Electrical equipment is almost always specified by manufacturers for operation within an optimal temperature range. That range is defined by the conditions that will ensure the equipment’s reliability, performance, efficiency and physical integrity are protected. At higher temperatures, the efficiency of equipment decreases, and component damage or failure may result. For instance, a modern variable-frequency drive (VFD) typically has an efficiency of 93 to 97 percent and is designed for operation below 104°F (40°C). For every degree increase above the maximum intended operating temperature, efficiency is de-rated by 2 percent.
In addition to an increased risk of equipment failure, high operating temperature can result in long-term costs due to decreased reliability and lifespan. For a business, this could mean unexpected costs associated with frequent maintenance, component failure, downtime for spare parts, and, in some cases, replacement of the entire system. Fortunately, this added cost, which can range from tens of thousands to hundreds of thousands of dollars, can be avoided with a little foresight that includes a temperature control system.
Temperature-Related Causes of Electrical Equipment Damage
The lifetime and failure-free operation of electrical equipment is strongly dictated by environmental conditions and the mode of operation. Each component or type of electrical equipment has its own maximum operating temperature as specified by the manufacturer.
In many process applications, high operating temperature can increase the potential hazards to equipment operation. Some of the common risks associated with high internal heat are:
- Unexpected equipment shutdown.
- Deteriorated equipment performance.
- Equipment damage.
- Shortened equipment life.
- Fire hazard.
Unexpected Equipment Shutdown. Some manufacturers program equipment components to toggle off at high temperatures.
Deteriorated Equipment Performance. High temperature can cause erratic equipment performance and lead to undesirable results.
Equipment Damage. Equipment operating beyond its manufacturer-specified operating temperature can become damaged, requiring repair or even replacement. PLCs and electrical loop controllers do not have high temperature tolerance.

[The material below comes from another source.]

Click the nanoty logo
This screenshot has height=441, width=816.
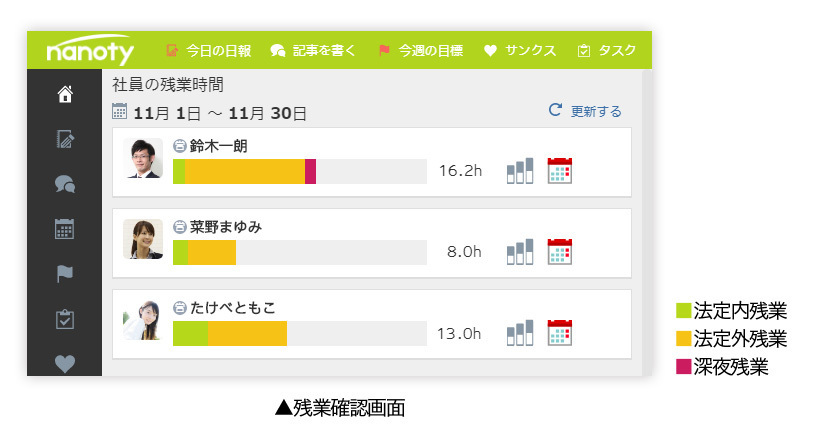tap(90, 50)
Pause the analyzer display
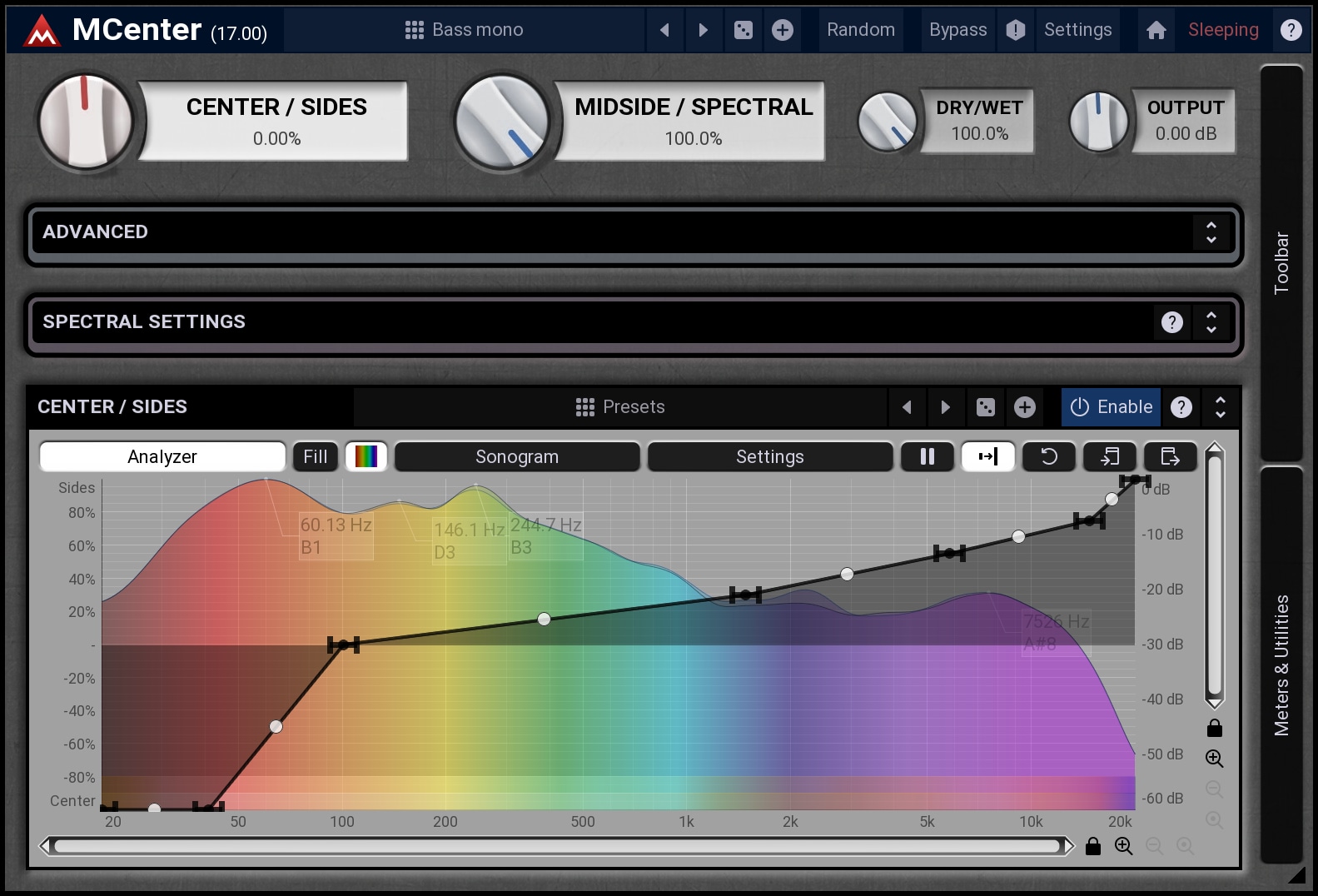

An efficient temperature control system improves reliability and lifespan of the enclosure system by controlling the temperature within the enclosure to meet the operating temperature requirements of the most critical component.
Shortened Equipment Life. Constant exposure to high temperature accelerates equipment aging. Components work harder at high temperatures and, thus, experience more wear and tear, resulting in a shortened equipment life.
Fire Hazard. Rare, but not uncommon, excessive heat inside an enclosure could result in melting of the equipment parts and even fire in some cases.
Most manufacturers emphasize the effect of temperature on their equipment by including a performance de-rating factor for high temperature operation. As a result, identifying the most critical component and controlling the temperature to match the component’s operating temperature range are important.
Low temperature environments have a different effect on electrical equipment. The two main areas of concern for equipment operating at low temperature are safety and function. The common risks associated with low temperature are:
- Equipment startup issues.
- Material properties.
- Arcing due to condensation.
- Ice formation.
Equipment Startup Issues. Starting motors and variable-frequency drives at low temperatures is difficult because oil and grease lose their lubricating properties.
Material Properties. Low temperatures have a dramatic effect on material properties — particularly plastics and elastomers used in the construction of electrical equipment. Low temperatures can make the materials unsafe and unsuitable for use.
Arcing Due to Condensation. Water vapor in the air condenses at low temperature. Insulators lose their properties at low temperature. The combined effect of conductors in contact can cause arcing issues and increase the risk of fire.
Ice Formation. Formation of ice on the equipment casing increases the risk of short circuiting and breakdown of electrical circuitry.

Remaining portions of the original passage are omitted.